Erik didn't bother to check to see what it was; whenever Charles left him anything interesting on the bed, he usually stuck around to help break it in. He almost forgot Charles had left him anything until he happened to pass by the open bedroom door and noticed a shoe box sitting on top of their comforter.

He somehow knew what was in it before he even reached the bed and saw the post-it tacked onto the top: I do have an eidetic memory, in fact.

Charles hadn't bothered to dress up the contents, which was fortunate. Erik would have been offended if he'd gone to the trouble of faking postmarks, or aging the paper or the ink he'd used. Instead, the letters were written on plain, new paper, each in a plain envelope marked only with a date. Unlike Erik's letters to Charles, these seemed to be in chronological order, the first dated 1976 and the last 1997.

Erik's hands didn't shake as he pulled the first letter out of its envelope and unfolded it, but even if they had, there was no one there to see as he began to read:

June 2, 1976

Erik,

I don't know why I'm bothering to answer your most recent doorstopper. It's not as if I can possibly expect anything to come of it. Not unless your reading comprehension is better than your hearing, which I somehow doubt. Your writing is certainly no better than your speech in front of the UN last week...
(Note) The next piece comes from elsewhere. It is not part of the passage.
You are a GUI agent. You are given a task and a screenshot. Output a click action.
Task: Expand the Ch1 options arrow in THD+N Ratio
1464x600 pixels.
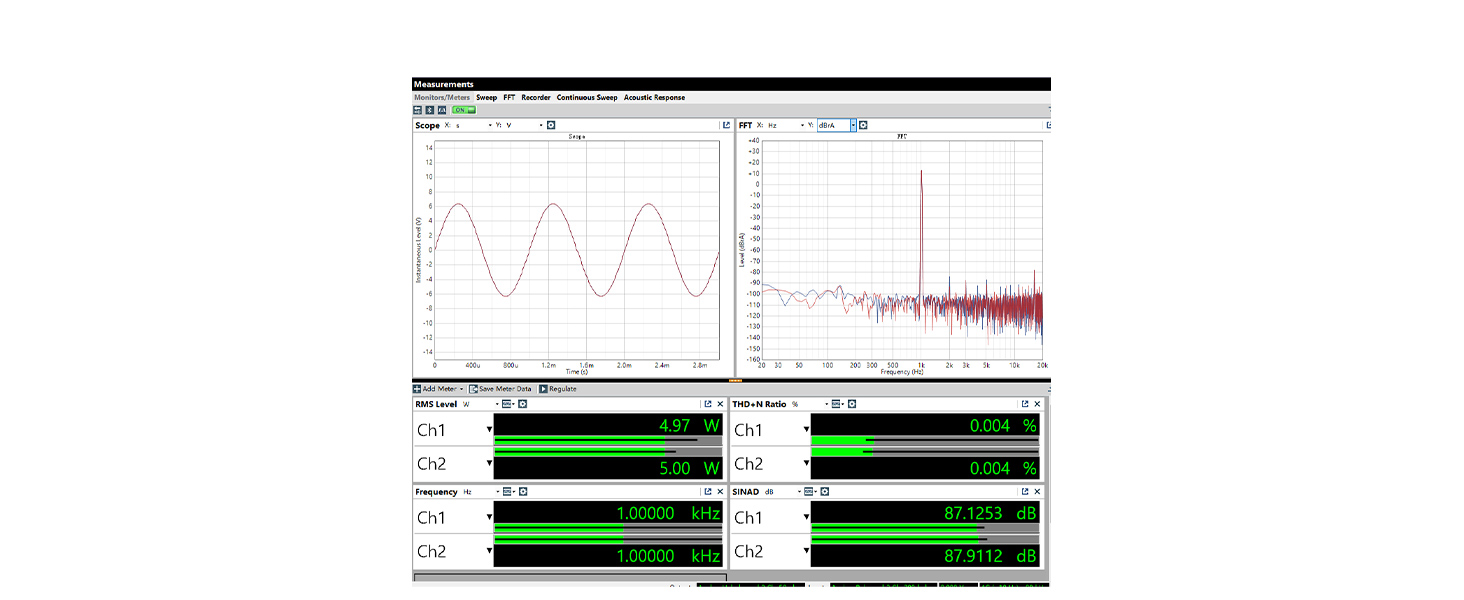point(805,430)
Erik laughed, surprising himself. He hadn't thought about how he'd feel to read Charles' letters to him, but if he had, he would have expected them to make him angry, as they had the first time—or, failing that, for them to make him sentimental about all the time they'd wasted writing nasty letters to each other when they could have been working together. Instead, he found himself chuckling all the way to the living room couch, where he sat down with a cup of coffee and proceeded to read letter after letter after letter.

Charles returned just as Erik was getting to the last few letters in the box. Around the time Erik felt his van a mile or two down the road, he also felt Charles' mind against his own, gentle, checking in on him for a moment before vanishing again.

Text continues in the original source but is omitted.